Warmes Tageslicht weckte die Feuerkämpferin. Jede
einzelne Körperfaser schmerzte und wollte ihr immer noch kaum
gehorchen. Adhara schaffte es, sich auf die Seite zu legen und die
Beine anzuziehen. Immerhin konnte sie ihn noch spüren, ihren
Körper, und mit der Hand fuhr sie seine Formen nach. Es war, als
entdecke sie ihn ganz neu. Aber es fehlte nichts. Und geblieben
waren auch keine Spuren von dieser Nacht im Zeichen des Wahnsinns
und des Feuers.
Ein angenehmer frischer Duft stieg ihr in die Nase,
und langsam schlug sie die Augen auf.
»Wie fühlst du dich?« Einen Becher mit dampfender
Brühe in den Händen stand Adrass neben ihr.
Seine Anwesenheit brachte sie vollständig in die
Wirklichkeit zurück, und sofort krampften sich ihr die Eingeweide
zusammen. Es war immer noch alles so wie vorher.

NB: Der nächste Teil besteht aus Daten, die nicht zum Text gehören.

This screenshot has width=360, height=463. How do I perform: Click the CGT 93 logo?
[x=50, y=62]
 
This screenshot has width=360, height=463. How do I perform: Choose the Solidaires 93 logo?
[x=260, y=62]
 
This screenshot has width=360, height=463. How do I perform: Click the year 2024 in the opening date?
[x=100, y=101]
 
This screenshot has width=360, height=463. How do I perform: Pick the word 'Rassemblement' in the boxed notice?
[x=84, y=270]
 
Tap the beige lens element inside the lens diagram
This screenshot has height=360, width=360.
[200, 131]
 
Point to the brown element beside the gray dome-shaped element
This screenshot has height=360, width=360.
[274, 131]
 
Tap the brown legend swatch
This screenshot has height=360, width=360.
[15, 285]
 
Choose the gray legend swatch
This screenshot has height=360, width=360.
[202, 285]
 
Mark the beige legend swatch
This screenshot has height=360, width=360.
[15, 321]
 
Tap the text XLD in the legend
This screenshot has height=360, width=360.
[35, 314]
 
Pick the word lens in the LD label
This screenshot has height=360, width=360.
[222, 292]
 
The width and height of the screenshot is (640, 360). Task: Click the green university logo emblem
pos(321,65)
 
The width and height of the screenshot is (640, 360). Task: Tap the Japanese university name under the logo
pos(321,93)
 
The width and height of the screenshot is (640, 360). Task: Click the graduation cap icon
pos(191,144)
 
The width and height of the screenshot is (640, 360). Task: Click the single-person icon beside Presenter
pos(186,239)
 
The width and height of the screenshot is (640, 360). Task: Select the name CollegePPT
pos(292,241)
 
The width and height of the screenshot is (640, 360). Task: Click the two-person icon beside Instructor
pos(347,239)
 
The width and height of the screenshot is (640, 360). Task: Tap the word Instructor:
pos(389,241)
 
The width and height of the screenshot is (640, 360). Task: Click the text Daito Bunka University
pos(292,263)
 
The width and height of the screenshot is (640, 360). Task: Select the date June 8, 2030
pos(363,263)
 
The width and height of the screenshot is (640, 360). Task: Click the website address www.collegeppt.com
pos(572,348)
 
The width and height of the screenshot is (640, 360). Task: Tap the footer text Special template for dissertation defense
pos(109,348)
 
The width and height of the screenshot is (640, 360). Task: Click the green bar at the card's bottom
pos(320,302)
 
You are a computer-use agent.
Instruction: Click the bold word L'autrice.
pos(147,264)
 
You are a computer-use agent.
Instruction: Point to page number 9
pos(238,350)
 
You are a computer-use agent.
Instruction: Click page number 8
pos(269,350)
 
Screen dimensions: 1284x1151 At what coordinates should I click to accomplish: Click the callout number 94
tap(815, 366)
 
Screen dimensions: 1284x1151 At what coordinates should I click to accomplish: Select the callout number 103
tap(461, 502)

»Du musst etwas essen. Zwei Tage und zwei Nächte
hast du geschlafen, und du hattest hohes Fieber. Deswegen fühlst du
dich so schwach«, fügte er hinzu, während er ihr dabei half, sich
aufzurichten.
»Lass das«, schnaubte Adhara ihn an. Sie wollte es
allein schaffen. Mit dem Rücken gegen die Wand gelehnt, trank sie
mit gierigen Schlucken und stellte fest, dass ihr Peiniger Recht
hatte. Sie war ausgehungert – und er in der Lage, alles
vorherzusehen, was sie tat.
Als sie den Becher leergetrunken hatte, deutete
Adrass auf ihre Hand. »Schau sie dir mal an.«
Die Hand. Der Grund, aus dem sie sich dieser Tortur
unterworfen hatte. Zunächst ein flüchtiger Blick, und vor
Überraschung entglitt ihr der Becher. Der kleine Finger hatte
wieder eine blassrosa Farbe angenommen, sah nicht unbedingt gesund,
aber fast normal aus. Sie griff ihn mit den Fingern der anderen
Hand und merkte, dass er nicht mehr taub war.
Der Rest allerdings war noch schwarz und schmerzte,
aber immerhin, es war ein kleiner Erfolg.
»Wir müssen versuchen, den Krankheitsverlauf
möglichst bald ganz zu stoppen. Dann hast du gute Aussichten, deine
Hand wieder ganz normal gebrauchen zu können.«
Adhara konnte es immer noch nicht glauben. Sie
starrte auf den kleinen Finger und bewegte ihn hin und her, so als
habe sie ihn noch nie vorher gesehen. Nun war es wieder ihr
Finger.
»Wir müssen nach Makrat aufbrechen, die Zeit
drängt.«
In Adharas Blick stand Dankbarkeit, als sie zu ihm
aufsah. Doch jedes Zeichen der Anerkennung wich, als das Bild
dieses Mannes, der so ruhig mit ihr sprach, von der Erinnerung an
den Erweckten überlagert wurde, der über
einen so langen Zeitraum mit ihrem Leben herumexperimentiert
hatte.
Adhara kauerte sich zusammen, und so lag sie da,
die Knie bis ans Kinn angezogen und den Blick starr auf ihren
Kerkermeister und Schöpfer gerichtet.